Hal did not waste a glance at them. He simply stopped, leaning on his staff,

gazing ahead. The line behind him, Father Kirk with the bloodstained gaff,

Merle carrying the salmon on the gold platter, Carrie, all stopped. The diners

gathered for supper stood silently in their places, waiting. Through the

swinging doors that Curt Sloan and his son Gabe held open, Carrie heard not a

whisper, a step, a clatter from inside the kitchen.

The laughter thinned, died away. Carrie recognized the uniforms then, the

little heraldic shields embroidered on their jackets. One of the young men

looked at Tye, behind the bar.

Tye said before the knight could speak, “Bar’s closed.”

“Private party,” another man murmured, and asked Tye, “Could you tell us—



“Try Stillwater’s,” Tye said without compunction, and stood unblinking,

hands flat on the bar, until the young men finally drifted toward the door and

out.

Hal spoke then, smiling, welcoming the gathering to supper.

My father knows what all this means, Carrie thought coldly, as she carried the

cauldron back into the kitchen to ladle out its contents. He won’t tell me.

Maybe, she thought later, bringing the cleaned and polished cauldron back to

the bar to be locked away, Stillwater knows. Maybe he’ll tell me.

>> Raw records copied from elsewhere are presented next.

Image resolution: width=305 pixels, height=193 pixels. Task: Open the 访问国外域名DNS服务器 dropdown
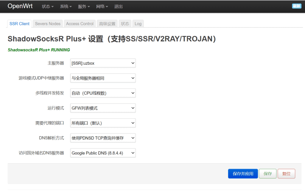coord(103,153)
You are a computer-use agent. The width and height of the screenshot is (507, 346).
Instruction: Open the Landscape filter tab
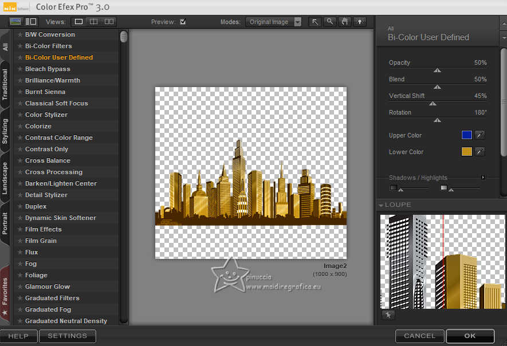coord(5,178)
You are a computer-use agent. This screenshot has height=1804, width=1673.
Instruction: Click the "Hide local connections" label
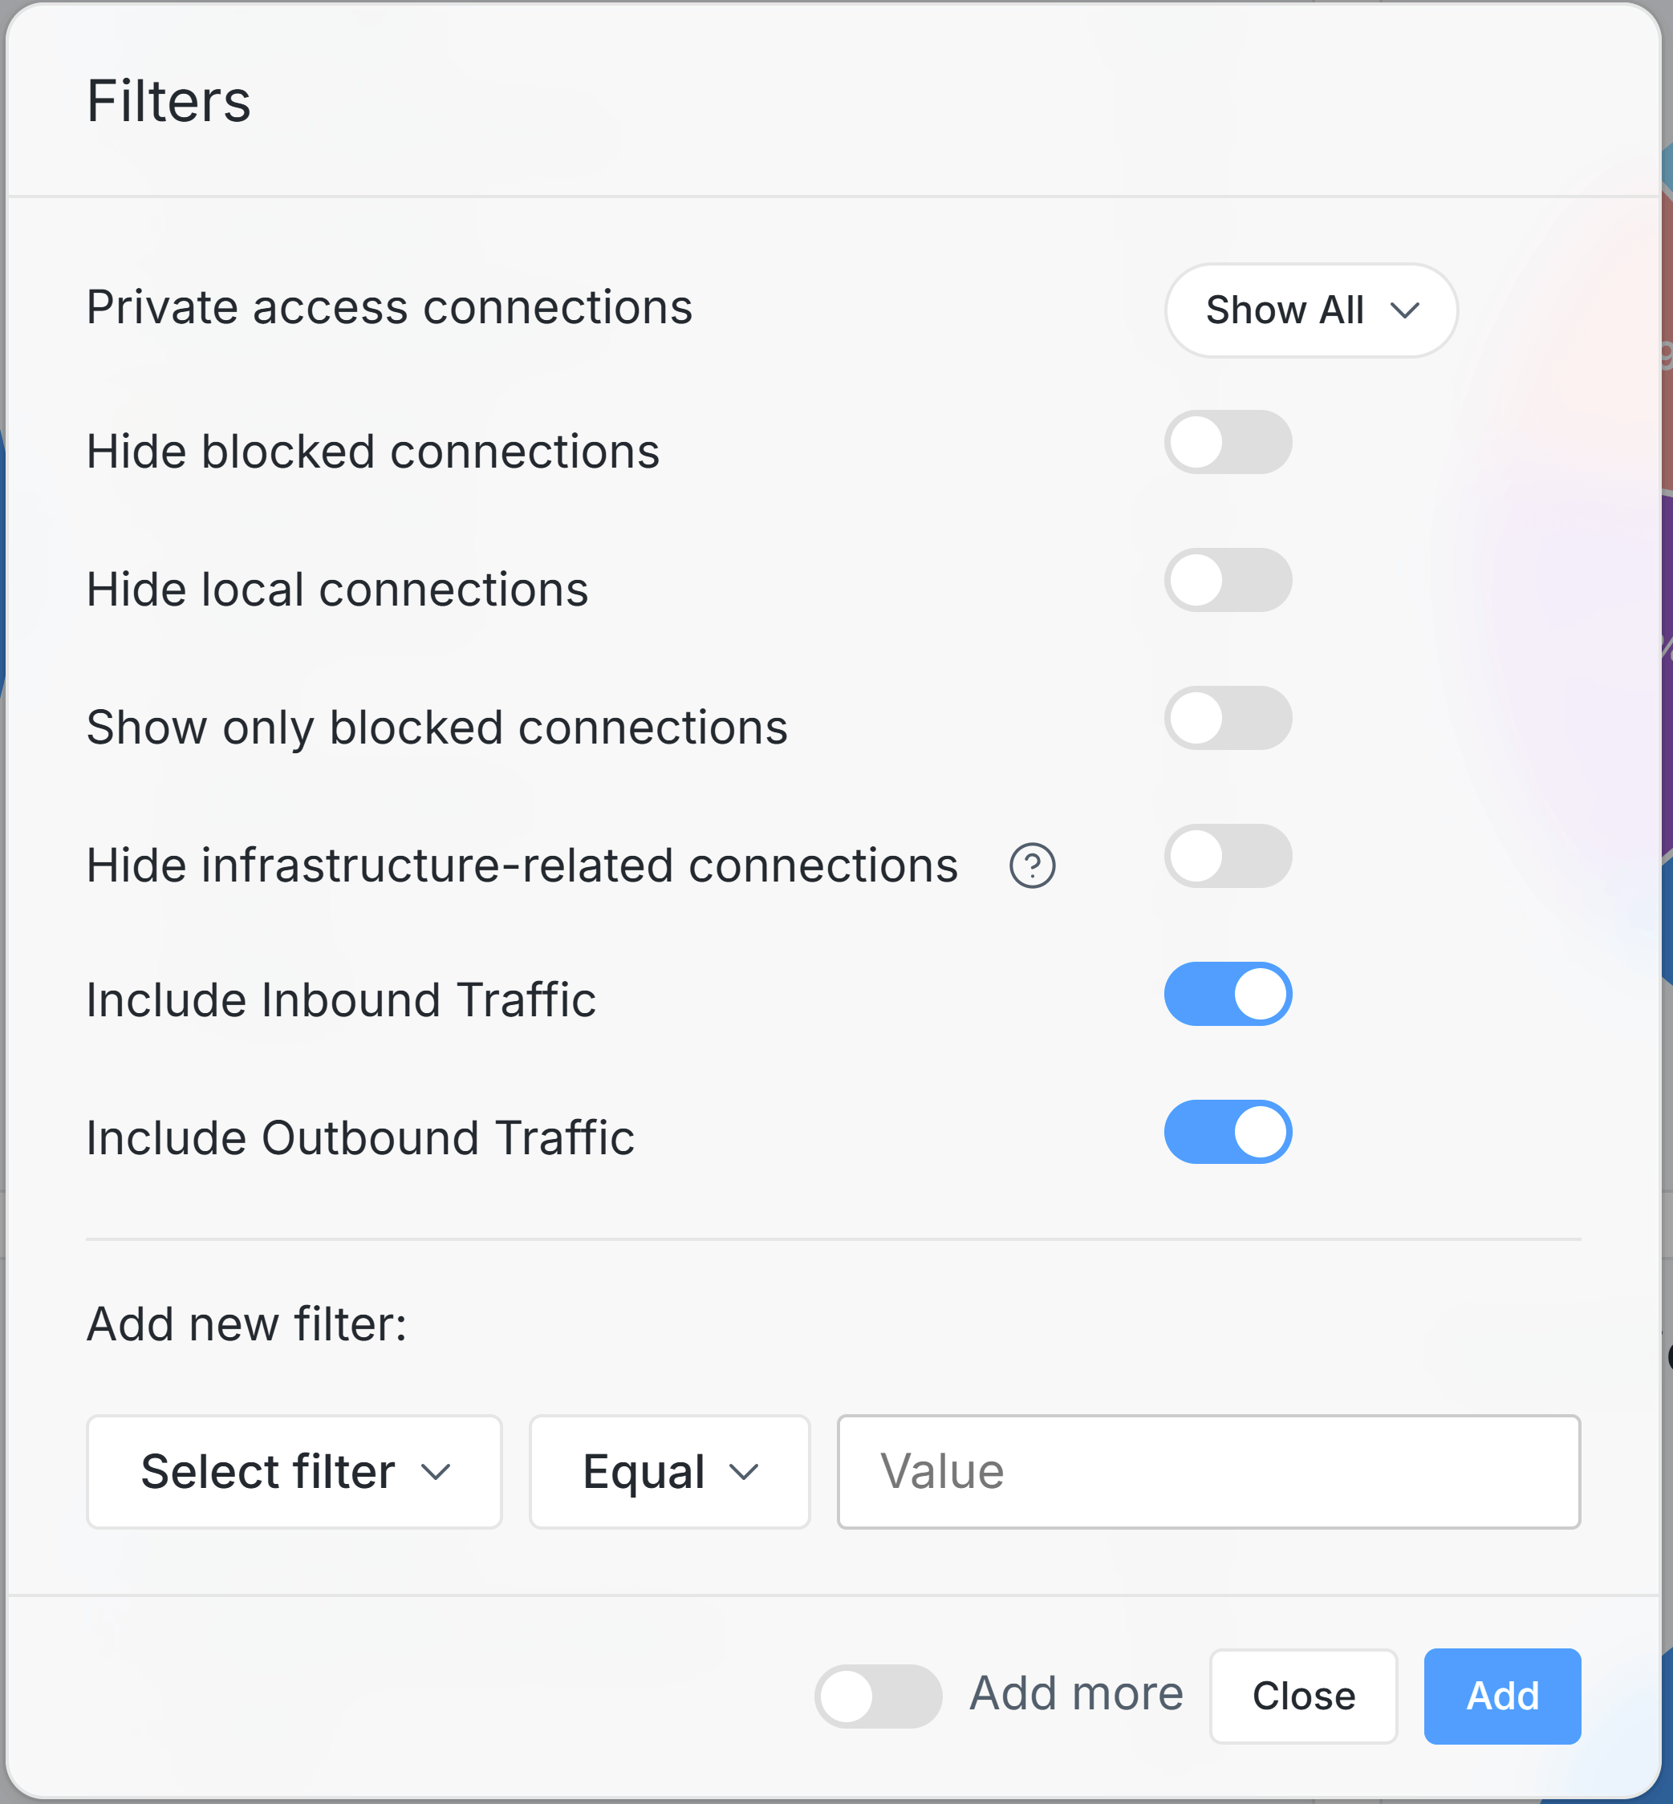[337, 589]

“It’s nothing,” Stillwater said, when she asked him about the ritual a few

days later. “A family thing. You know how families are. Always looking back,

doing things the way they were always done, acquiring habits, ceremonies over

the years. Actually, if I were making that choice, I wouldn’t put that in

there.”

Actually, Carrie didn’t say, I have no idea how families are, and neither do

you. “That” was a lemon, and “there” was one of Stillwater’s many odd

kitchen tools, machines of various sizes with no obvious ways of behaving.

“Sorry,” she said. “I thought it was the slicer.”

He opened a drawer, took out a paring knife. “This works.”